INSERT INTO dbo.[Fct_Prod_Mthly_Actuals] ([Well_Skey],[DateKey],[Cost_Center],[Wghtd_WI_Key],[Item_Cd],[Prd_Lease_Vent_Cd],[Rev_Lease_Vent_Cd],[PHA_Flg],Days_Prodcd,Days_Injctd,[Pressure_Base],[Metric_Desc],[Metric_Vol],[Load_Date],[Update_Date])
SELECT [Well_Skey],[DateKey],[Cost_Center],[Wghtd_WI_Key],[Item_Cd],[Prd_Lease_Vent_Cd],[Rev_Lease_Vent_Cd],[PHA_Flg],Days_Prodcd,Days_Injctd,[Pressure_Base],[Metric_Desc],[Metric_Vol],CAST(CONVERT(VARCHAR(8),GETDATE(), 112)AS DATE) AS [LOAD_DATE],[Update_Date]
FROM
(
MERGE dbo.[Fct_Prod_Mthly_Actuals] AS DST
USING dbo.[Fct_Prod_Mthly_Actuals_Temp] AS SRC
ON (
SRC.[Well_Skey] = DST.[Well_Skey]
AND
SRC.[DateKey] = DST.[DateKey]
AND
SRC.[Wghtd_WI_Key] = DST.[Wghtd_WI_Key]
AND
SRC.[Item_Cd] = DST.[Item_Cd]
AND
SRC.[Metric_Desc] = DST.[Metric_Desc]
)
WHEN NOT MATCHED THEN
INSERT ([Well_Skey],[DateKey],[Cost_Center],[Wghtd_WI_Key],[Item_Cd],[Prd_Lease_Vent_Cd],[Rev_Lease_Vent_Cd],[PHA_Flg],Days_Prodcd,Days_Injctd,[Pressure_Base],[Metric_Desc],[Metric_Vol],[Load_Date],[Update_Date])

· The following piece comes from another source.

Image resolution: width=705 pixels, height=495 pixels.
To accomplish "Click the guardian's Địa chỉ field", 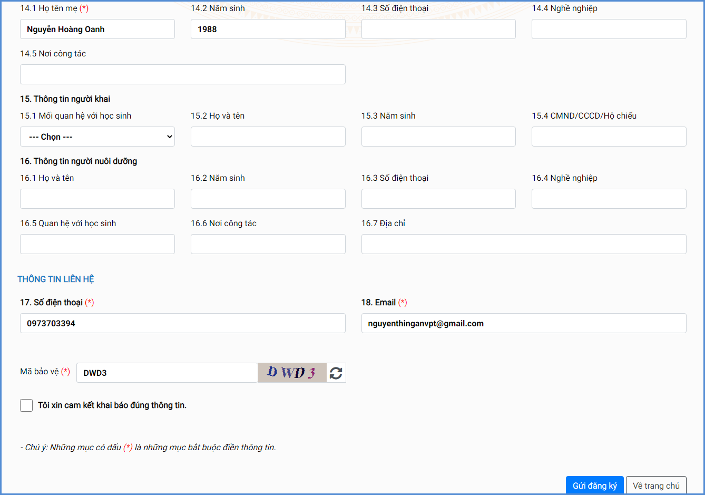I will pos(523,244).
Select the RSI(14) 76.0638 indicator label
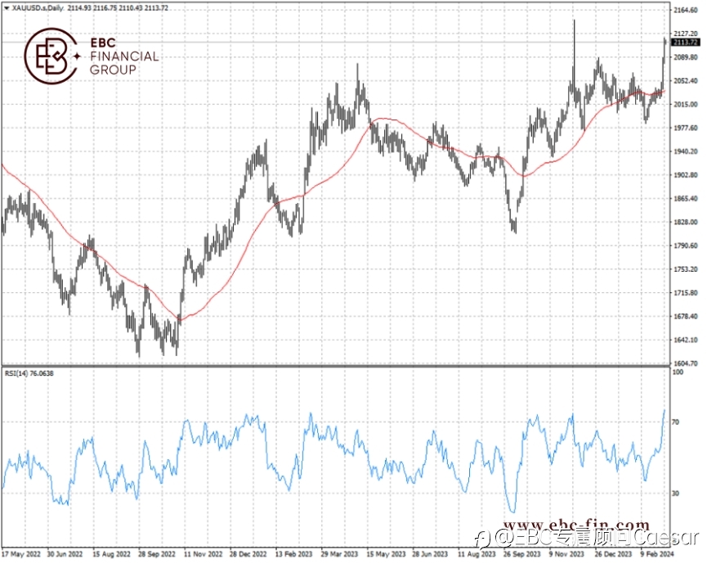The width and height of the screenshot is (707, 573). [29, 373]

VALUES (SRC.[Well_Skey],SRC.[DateKey],SRC.[Cost_Center],SRC.[Wghtd_WI_Key],SRC.[Item_Cd],SRC.[Prd_Lease_Vent_Cd],SRC.[Rev_Lease_Vent_Cd],SRC.[PHA_Flg],SRC.Days_Prodcd,SRC.Days_Injctd,SRC.[Pressure_Base],SRC.[Metric_Desc],SRC.[Metric_Vol],SRC.[Load_Date], SRC.[Update_Date])
WHEN MATCHED
AND (ISNULL(DST.[Metric_Vol],'') <> ISNULL(SRC.[Metric_Vol],'')
OR ISNULL(DST.Pressure_Base,'') <> ISNULL(SRC.Pressure_Base,'')
OR ISNULL(DST.Days_Injctd,'') <> ISNULL(SRC.Days_Injctd,'')
OR ISNULL(DST.Days_Prodcd,'') <> ISNULL(SRC.Days_Prodcd,'')
OR ISNULL(DST.Rev_Lease_Vent_Cd,'') <> ISNULL(SRC.Rev_Lease_Vent_Cd,'')
OR ISNULL(DST.Prd_Lease_Vent_Cd,'') <> ISNULL(SRC.Prd_Lease_Vent_Cd,'')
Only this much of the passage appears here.